## Problem
Give the lines below again exactly, starting with the line that holds "Click the settings gear icon in the sidebar" and going on through the line that holds "The height and".

## Material shown
- Opening Delimiter -
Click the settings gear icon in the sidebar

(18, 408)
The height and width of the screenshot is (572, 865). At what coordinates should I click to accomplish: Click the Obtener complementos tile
- Closing Delimiter -
- Opening Delimiter -
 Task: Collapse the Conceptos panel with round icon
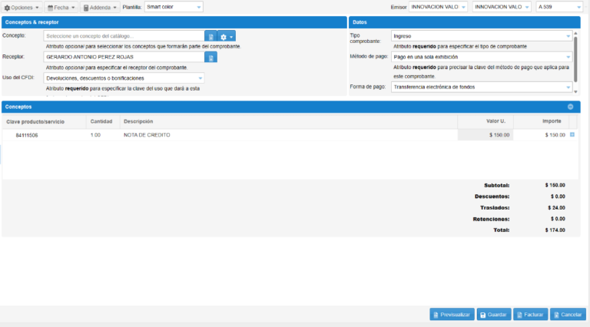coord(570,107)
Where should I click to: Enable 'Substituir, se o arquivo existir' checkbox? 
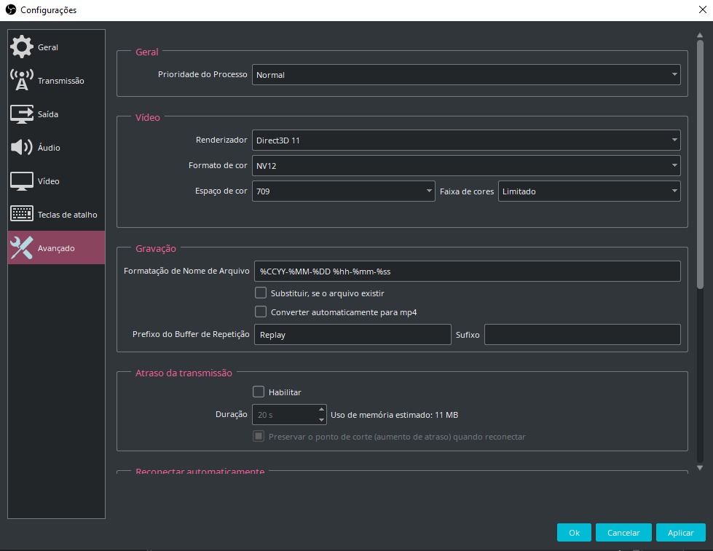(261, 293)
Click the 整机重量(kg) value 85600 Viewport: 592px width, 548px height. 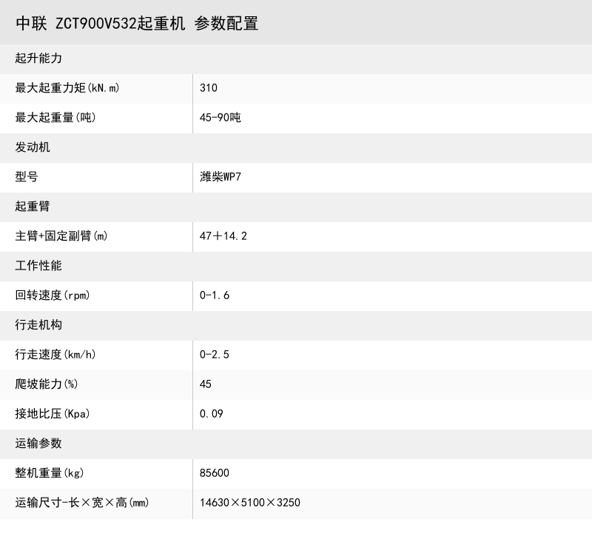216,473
- Closing Delimiter -
## Solution below
Click the settings gear icon in the sidebar

(18, 408)
The height and width of the screenshot is (572, 865). At what coordinates should I click to accomplish: Click the Obtener complementos tile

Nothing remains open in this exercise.